Why VS Code for C# Developers

Practical reasons C# developers should adopt Visual Studio Code, with a focus on GitHub Copilot and Codespaces.

If you’re a C# developer who has relied on a full Visual Studio IDE for years, Visual Studio Code (VS Code) might look like too small a tool for serious work. In reality with big solutions you will find full Visual Studio more productive but Visual Studio Code now has some specific features that makes it more useful especially for small project.

C# Developer Toolkit

For productive C# development in VS Code you only need a few well-chosen pieces: the .NET SDK and dotnet CLI, the official C# extension (OmniSharp) for IntelliSense and debugging, a Test Explorer adapter for running unit tests, and a couple of linters/analysers (EditorConfig, Roslyn analyzers or StyleCop) to keep code consistent. These core tools give you a fast edit-build-test loop while keeping your environment simple and reproducible.

The extension C# Dev Kit from Microsoft bundles all these tools in a single install, making it easy to get started with C# development in VS Code. The problem is that it does not rival with all the feature of full Visual Studio IDE so the real question is:

Why should a C# developer use VS Code instead of full Visual Studio IDE?

GitHub Copilot

The experience of GitHub Copilot in VS Code is +really better that what you got on other IDEs*. Not only I use VS code insiders and I can work with the pre-release version of Copilot but the whole experience is more fluid and integrated.

Clearly you can work with both Visual Studio and VS Code opened in the same folder, you can just use the tools more useful for the specific task, (as an example Debugging in Visual Studio is WAY MORE powerful that VS code) so you can benefit of both worlds.

Codespaces

I usually have side projects that I develop on my workstation, then on my laptop etc, and one of the most annoying things is to keep all the tooling in sync. Since I often works with MongoDB or Elasticsearch, it is convenient configuring a devcontainer environment that will declare dependencies from other containers. This is an example of docker compose file for my devcontainer.

version: '3.8'

services:
  app:
    image: mcr.microsoft.com/devcontainers/dotnet:1-10.0
    volumes:
      - ".:/workspace:cached"
    command: sleep infinity
    depends_on:
      - mongodb
      - elasticsearch
    networks:
      - app-network

  mongodb:
    image: mongo:6.0
    container_name: devcontainer_mongodb
    restart: unless-stopped
    ports:
      - 27017:27017
    volumes:
      - "mongodb_:/data/db"
    networks:
      - app-network

  elasticsearch:
    image: docker.elastic.co/elasticsearch/elasticsearch:9.2.2
    restart: unless-stopped
    ports:
      - "9200:9200"
    environment:
      - discovery.type=single-node
      - xpack.security.enabled=false
      - ES_JAVA_OPTS=-Xms1g -Xmx1g
    volumes:
      - "es_:/usr/share/elasticsearch/data"
    networks:
      - app-network

volumes:
  mongodb_:
  es_:

networks:
  app-network:
    driver: bridge

Thanks to this simple configuration I can have a consistent development environment everywhere, and since I can connect to codespaces from a local instance of Visual Studio Code, I get the best of both worlds. Since VS Code will connect to the remote environment I can simply look inside MongoDB or Elasticsearch with the proper extensions installed in my local VS Code instance, while the code is running in a remote environment.

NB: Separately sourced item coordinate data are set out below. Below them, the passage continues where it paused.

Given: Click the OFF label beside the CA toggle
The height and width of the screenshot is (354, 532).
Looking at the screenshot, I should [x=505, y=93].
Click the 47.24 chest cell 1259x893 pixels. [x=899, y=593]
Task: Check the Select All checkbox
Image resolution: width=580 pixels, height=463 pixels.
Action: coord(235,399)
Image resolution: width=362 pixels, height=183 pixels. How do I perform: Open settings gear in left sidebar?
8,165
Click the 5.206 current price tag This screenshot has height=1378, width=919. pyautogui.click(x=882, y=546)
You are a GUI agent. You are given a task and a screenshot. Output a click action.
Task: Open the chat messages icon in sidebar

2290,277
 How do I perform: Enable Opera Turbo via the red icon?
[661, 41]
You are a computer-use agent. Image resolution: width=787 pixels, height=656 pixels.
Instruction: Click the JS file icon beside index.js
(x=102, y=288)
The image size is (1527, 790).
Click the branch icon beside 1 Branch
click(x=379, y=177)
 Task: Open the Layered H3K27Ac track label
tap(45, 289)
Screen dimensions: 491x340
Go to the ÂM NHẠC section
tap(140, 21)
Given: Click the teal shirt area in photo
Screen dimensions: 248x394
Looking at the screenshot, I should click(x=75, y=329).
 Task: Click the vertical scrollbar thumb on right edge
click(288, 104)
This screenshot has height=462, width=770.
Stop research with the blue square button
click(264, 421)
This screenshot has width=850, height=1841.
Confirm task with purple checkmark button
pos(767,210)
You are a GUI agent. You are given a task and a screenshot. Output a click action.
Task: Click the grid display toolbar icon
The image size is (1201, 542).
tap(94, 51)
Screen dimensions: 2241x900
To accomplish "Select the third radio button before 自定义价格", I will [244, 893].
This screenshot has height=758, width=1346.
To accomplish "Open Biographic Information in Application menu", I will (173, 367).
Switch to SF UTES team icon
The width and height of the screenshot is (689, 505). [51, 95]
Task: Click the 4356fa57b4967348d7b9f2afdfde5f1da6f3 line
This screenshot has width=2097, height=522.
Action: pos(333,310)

Thanks to configuration I can specify envirnonment variables, ports to expose, and all the dependencies I need for my project. This is a section of my .devcontainer file

	"containerEnv": {
		"TEST_MONGO_INSTANCE": "mongodb://mongodb/test",
		"AZURE_MODEL": "gpt-5-nano",
		"AZURE_EMBEDDING_MODEL": "text-embedding-3-small",
		"ELASTIC_TEST_URL": "http://elasticsearch:9200"
	}

I usually install also the extension for Claude Code that works perfectly in my environment.

Using devcontainer with codespaces is not the only option, if you have a powerful workstation you can use docker desktop to bring your container to life locally, the experience will be the same, but if you need to work from different machine, you just need docker and the rest is automatic.

Conclusion

If you are a C# developer that wants to leverage the power of GitHub Copilot and Codespaces, Visual Studio Code is the natural choice. The experience with Copilot is simply better. For some specific tasks you can always rely on full Visual Studio IDE, but for the rest VS Code is lightweight, fast, and with the proper configuration you can have a consistent development environment everywhere.